26 August 2020

 At the start of this pandemic, the Prime Minister loved to parrot the phrase, 'We're all in this together.' As someone who's spent my life working to the values of solidarity, I didn't quite believe that the PM could manage the 'we're all in this together' vibe, and yesterday the Prime Minister's true colours were on show as he and his fellow ministers spent the day attacking the people of Victoria. This has been on show again today, just now from the Minister for Health. My office has been flooded by emails from angry and despairing people who are affronted by this ugly display. The whole country knows this is nothing more than a blame-shifting tactic, but it is one that cuts to the very heart of every person who's gone through the hell that is having a loved one in aged care or, indeed, having tragically lost a loved one in aged care.

One of my constituents, Julie Game, emailed me just this morning to say the following: 'Our Prime Minister should not blame Melbourne and Victoria for this virus. Scott Morrison needs to remember that Victorians are still Australians. We don't need the blame factor. We don't need our Prime Minister and senior coalition politicians pushing us into a corner and treating us like naughty children. Our health workers are under extreme pressure and our health system is struggling. Part of the reason for this is the ongoing mismanagement of our aged-care system. This mismanagement has allowed the virus to impact dramatically on the aged-care system, which is largely controlled by the federal government. But our Prime Minister seems unable to take responsibility for this.' She goes on to say: 'Aged care has been under scrutiny for many years and the issues have been inadequately resolved. Our Prime Minister needs to show support and leadership to all Australians as we battle this pandemic. "We are all in this together, except for Victorians," seems to be the new catchphrase, and it's very disappointing.' Julie, I couldn't agree more.

There has been no bigger shortcoming than the government's complete failure in ensuring the safety and wellbeing of older Australians in residential aged care. The Prime Minister tried to blame Victorians for these tragic deaths, saying community transmission was to blame and that he could not put a special force field around aged-care facilities. Well, I'm here to tell you that that is exactly what he should have done. What else was he supposed to be doing other than putting a force field of well-skilled staff with plenty of PPE, ready to fight infection control, around nursing homes? Instead, we know that nurses were having to choose which hand to put a single glove on. The government ignored recommendations about how big the surge workforce needed to be, leaving aged-care facilities chronically understaffed. We know that only one in five workers undertook PPE training and that the government failed to prevent staff having to work between multiple facilities. The Prime Minister's plan was nothing more than guidelines offered up by an incompetent minister who never acted with the urgency this sector needed, and it failed. It's a nonsense and an absolute insult to say otherwise.

As of yesterday, 335 aged-care residents had died of COVID-19 in aged-care facilities, and there are now 1,100 active cases. They're not just numbers; they're people with lives, families and grandkids.

In my electorate, I had two aged-care facilities with COVID outbreaks. The calls and emails from constituents with loved ones in these facilities have broken my heart. How many of those deaths were preventable? How many of the coronavirus outbreaks in residential aged care were preventable? If only the Prime Minister and the Minister for Aged Care had heeded the warning calls—and there have been so many. The shadow health minister reminded us of this—the counsel assisting the royal commission and what they said about the outbreaks in Newmarch House and Dorothy Henderson Lodge, and the degree of self-congratulation and hubris displayed by this government. 'What did the Commonwealth do to ensure the lessons of the two outbreaks?' asked the royal commission. Not enough.

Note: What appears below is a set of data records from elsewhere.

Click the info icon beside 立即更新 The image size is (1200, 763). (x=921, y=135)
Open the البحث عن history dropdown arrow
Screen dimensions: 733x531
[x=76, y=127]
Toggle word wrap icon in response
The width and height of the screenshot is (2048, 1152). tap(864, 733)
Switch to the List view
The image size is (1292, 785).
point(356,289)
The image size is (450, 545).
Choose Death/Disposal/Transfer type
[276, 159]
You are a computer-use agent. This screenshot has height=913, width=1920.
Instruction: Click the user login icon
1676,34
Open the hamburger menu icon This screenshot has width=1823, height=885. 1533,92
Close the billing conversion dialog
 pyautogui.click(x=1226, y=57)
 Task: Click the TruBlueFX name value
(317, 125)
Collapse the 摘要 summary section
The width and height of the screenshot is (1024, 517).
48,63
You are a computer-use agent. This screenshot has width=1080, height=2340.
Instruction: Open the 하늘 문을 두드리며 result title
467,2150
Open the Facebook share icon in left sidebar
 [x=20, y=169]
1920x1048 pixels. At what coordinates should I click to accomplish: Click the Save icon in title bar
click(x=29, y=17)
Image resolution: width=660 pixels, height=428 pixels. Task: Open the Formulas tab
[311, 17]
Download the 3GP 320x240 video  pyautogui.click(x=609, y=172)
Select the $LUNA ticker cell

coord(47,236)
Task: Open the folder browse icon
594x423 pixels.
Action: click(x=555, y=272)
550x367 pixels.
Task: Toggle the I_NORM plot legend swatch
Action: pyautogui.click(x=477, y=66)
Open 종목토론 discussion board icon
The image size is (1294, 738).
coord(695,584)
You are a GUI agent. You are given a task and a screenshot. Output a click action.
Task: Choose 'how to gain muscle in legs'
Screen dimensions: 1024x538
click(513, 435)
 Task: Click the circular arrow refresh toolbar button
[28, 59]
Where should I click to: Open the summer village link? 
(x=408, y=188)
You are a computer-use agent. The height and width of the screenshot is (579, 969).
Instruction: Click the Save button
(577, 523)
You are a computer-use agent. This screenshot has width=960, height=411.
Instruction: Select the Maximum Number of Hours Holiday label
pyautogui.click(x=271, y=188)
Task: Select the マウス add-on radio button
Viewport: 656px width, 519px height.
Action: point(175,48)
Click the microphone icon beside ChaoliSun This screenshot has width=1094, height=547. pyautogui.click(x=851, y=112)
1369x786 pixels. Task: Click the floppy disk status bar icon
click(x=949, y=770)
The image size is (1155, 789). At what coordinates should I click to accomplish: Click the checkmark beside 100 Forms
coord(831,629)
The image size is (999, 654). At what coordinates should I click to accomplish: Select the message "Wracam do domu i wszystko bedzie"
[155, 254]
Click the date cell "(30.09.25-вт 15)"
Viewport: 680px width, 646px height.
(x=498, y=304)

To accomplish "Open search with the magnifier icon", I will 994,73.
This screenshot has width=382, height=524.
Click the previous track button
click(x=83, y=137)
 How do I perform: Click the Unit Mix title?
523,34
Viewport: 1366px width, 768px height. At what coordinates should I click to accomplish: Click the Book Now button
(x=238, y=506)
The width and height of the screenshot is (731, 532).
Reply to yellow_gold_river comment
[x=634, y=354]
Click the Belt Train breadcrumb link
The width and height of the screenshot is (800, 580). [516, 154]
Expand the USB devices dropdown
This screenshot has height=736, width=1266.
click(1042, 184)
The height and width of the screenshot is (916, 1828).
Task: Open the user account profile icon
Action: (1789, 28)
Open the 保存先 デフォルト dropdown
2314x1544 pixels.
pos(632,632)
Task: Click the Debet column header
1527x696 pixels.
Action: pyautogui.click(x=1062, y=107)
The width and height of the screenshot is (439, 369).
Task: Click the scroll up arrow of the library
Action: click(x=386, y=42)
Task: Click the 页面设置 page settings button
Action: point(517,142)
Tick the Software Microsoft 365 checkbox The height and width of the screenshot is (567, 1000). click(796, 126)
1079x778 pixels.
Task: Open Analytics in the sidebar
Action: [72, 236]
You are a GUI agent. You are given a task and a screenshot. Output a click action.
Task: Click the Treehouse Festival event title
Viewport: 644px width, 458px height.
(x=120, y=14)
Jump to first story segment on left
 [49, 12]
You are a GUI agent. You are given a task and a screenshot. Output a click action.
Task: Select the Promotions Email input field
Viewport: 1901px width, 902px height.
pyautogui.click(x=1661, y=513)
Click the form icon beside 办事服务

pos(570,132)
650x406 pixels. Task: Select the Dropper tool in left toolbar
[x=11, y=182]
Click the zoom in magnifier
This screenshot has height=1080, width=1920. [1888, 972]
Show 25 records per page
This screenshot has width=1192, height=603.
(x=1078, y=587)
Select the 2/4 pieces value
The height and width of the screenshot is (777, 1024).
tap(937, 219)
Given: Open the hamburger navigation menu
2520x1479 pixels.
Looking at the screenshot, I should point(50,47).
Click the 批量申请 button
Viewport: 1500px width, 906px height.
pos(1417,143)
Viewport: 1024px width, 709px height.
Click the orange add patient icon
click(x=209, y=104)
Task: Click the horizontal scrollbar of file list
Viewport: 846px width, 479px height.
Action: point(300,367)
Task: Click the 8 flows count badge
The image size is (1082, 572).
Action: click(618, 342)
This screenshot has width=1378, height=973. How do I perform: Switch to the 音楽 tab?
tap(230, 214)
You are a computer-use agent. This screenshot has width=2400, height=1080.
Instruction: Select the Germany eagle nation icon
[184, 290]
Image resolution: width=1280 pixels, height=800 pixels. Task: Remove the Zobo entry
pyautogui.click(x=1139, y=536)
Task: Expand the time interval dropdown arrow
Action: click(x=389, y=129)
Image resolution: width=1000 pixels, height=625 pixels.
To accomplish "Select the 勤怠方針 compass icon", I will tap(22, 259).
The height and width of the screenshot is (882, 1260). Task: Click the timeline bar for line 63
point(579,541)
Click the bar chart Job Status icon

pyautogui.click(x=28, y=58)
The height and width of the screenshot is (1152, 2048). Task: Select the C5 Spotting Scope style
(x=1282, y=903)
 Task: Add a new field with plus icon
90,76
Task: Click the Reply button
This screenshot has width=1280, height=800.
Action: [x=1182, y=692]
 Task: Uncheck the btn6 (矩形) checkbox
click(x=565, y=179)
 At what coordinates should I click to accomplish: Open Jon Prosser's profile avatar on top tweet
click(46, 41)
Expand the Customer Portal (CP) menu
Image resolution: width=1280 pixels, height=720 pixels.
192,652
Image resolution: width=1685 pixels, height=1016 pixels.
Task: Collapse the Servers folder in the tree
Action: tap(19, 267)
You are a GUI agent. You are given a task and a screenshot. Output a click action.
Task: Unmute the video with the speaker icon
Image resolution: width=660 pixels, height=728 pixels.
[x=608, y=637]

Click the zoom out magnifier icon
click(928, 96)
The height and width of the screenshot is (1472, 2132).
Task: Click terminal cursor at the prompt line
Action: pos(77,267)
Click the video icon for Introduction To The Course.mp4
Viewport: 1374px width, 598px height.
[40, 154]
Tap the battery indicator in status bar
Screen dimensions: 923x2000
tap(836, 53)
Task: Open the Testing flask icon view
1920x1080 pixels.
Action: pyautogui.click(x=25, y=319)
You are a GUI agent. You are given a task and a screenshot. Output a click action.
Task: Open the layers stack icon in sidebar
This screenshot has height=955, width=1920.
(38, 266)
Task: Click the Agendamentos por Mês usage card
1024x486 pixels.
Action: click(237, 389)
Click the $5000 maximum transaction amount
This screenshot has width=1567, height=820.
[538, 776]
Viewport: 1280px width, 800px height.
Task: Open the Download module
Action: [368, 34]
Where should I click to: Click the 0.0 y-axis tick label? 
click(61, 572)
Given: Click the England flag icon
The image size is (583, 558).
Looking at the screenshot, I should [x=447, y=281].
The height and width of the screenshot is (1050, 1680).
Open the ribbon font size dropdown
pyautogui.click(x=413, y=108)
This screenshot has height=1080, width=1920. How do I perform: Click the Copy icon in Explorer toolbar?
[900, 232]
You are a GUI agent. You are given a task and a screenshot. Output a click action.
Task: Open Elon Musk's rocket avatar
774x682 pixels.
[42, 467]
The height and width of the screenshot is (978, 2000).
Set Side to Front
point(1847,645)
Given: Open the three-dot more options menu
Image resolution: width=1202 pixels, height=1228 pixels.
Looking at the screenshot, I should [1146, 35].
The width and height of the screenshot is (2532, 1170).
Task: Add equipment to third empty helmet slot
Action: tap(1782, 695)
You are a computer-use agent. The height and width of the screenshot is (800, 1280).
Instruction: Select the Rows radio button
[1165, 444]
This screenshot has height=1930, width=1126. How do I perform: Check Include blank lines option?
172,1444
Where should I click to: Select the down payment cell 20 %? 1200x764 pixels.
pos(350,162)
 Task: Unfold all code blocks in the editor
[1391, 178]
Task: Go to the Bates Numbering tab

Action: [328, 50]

The aged-care sector has been failing for some time, and the providers in aged care have, unfortunately, shown they are not all to be trusted to do the right thing by their charges. One only has to listen to the tragic findings of the royal commission to know that. The title of the royal commission's interim report was Neglect. 'Neglect' is not a word that anyone relying on the aged-care system wants to hear. Neglect outlines the litany of long-term systemic problems that this government has failed to fix during its seven-year term. We need mandatory minimum staffing levels, minimum skill mix of professionals, proper access to training, decent pay, recognition of skills, transparency of funding, a regulator with teeth and the rights of residents. The government has failed to act on any of these key issues for our most vulnerable, our elderly.